Can you quote the records below in full, word for word?

### Collected data entries
==================================================

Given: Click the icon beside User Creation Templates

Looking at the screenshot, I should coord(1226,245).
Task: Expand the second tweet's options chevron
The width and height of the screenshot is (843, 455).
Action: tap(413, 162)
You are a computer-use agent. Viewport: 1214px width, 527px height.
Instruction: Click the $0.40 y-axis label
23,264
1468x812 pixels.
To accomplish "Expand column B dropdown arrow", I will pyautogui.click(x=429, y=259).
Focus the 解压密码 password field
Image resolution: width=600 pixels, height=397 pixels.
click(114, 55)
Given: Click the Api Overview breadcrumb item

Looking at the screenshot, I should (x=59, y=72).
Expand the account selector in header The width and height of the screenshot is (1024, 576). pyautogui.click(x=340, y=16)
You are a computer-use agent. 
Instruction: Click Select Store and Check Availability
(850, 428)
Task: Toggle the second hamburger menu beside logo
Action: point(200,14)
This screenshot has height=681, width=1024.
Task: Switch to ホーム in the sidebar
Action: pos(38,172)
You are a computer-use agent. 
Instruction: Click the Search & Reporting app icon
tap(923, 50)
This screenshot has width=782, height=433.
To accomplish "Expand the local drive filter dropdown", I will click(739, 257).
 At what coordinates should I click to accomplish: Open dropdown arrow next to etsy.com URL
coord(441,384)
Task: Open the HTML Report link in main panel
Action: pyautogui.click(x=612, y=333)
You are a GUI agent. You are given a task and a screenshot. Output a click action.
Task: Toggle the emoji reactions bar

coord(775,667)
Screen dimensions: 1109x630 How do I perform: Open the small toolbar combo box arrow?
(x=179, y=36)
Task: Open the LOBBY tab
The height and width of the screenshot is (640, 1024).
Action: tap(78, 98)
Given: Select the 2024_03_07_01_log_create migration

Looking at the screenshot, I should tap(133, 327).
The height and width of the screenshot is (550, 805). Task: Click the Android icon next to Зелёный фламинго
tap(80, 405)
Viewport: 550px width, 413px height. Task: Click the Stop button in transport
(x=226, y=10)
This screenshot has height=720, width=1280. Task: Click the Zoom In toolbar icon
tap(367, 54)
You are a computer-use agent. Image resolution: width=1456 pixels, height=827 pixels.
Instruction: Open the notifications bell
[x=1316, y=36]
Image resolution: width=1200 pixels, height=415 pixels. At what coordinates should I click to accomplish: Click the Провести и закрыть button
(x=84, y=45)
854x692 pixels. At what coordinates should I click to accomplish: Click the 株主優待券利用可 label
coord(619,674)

==================================================

### Solution for this problem
Given: Click the icon beside User Creation Templates

Looking at the screenshot, I should coord(1226,245).
Task: Expand the second tweet's options chevron
The width and height of the screenshot is (843, 455).
Action: tap(413, 162)
You are a computer-use agent. Viewport: 1214px width, 527px height.
Instruction: Click the $0.40 y-axis label
23,264
1468x812 pixels.
To accomplish "Expand column B dropdown arrow", I will pyautogui.click(x=429, y=259).
Focus the 解压密码 password field
Image resolution: width=600 pixels, height=397 pixels.
click(114, 55)
Given: Click the Api Overview breadcrumb item

Looking at the screenshot, I should (x=59, y=72).
Expand the account selector in header The width and height of the screenshot is (1024, 576). pyautogui.click(x=340, y=16)
You are a computer-use agent. 
Instruction: Click Select Store and Check Availability
(850, 428)
Task: Toggle the second hamburger menu beside logo
Action: point(200,14)
This screenshot has height=681, width=1024.
Task: Switch to ホーム in the sidebar
Action: pos(38,172)
You are a computer-use agent. 
Instruction: Click the Search & Reporting app icon
tap(923, 50)
This screenshot has width=782, height=433.
To accomplish "Expand the local drive filter dropdown", I will click(739, 257).
 At what coordinates should I click to accomplish: Open dropdown arrow next to etsy.com URL
coord(441,384)
Task: Open the HTML Report link in main panel
Action: pyautogui.click(x=612, y=333)
You are a GUI agent. You are given a task and a screenshot. Output a click action.
Task: Toggle the emoji reactions bar

coord(775,667)
Screen dimensions: 1109x630 How do I perform: Open the small toolbar combo box arrow?
(x=179, y=36)
Task: Open the LOBBY tab
The height and width of the screenshot is (640, 1024).
Action: tap(78, 98)
Given: Select the 2024_03_07_01_log_create migration

Looking at the screenshot, I should tap(133, 327).
The height and width of the screenshot is (550, 805). Task: Click the Android icon next to Зелёный фламинго
tap(80, 405)
Viewport: 550px width, 413px height. Task: Click the Stop button in transport
(x=226, y=10)
This screenshot has height=720, width=1280. Task: Click the Zoom In toolbar icon
tap(367, 54)
You are a computer-use agent. Image resolution: width=1456 pixels, height=827 pixels.
Instruction: Open the notifications bell
[x=1316, y=36]
Image resolution: width=1200 pixels, height=415 pixels. At what coordinates should I click to accomplish: Click the Провести и закрыть button
(x=84, y=45)
854x692 pixels. At what coordinates should I click to accomplish: Click the 株主優待券利用可 label
coord(619,674)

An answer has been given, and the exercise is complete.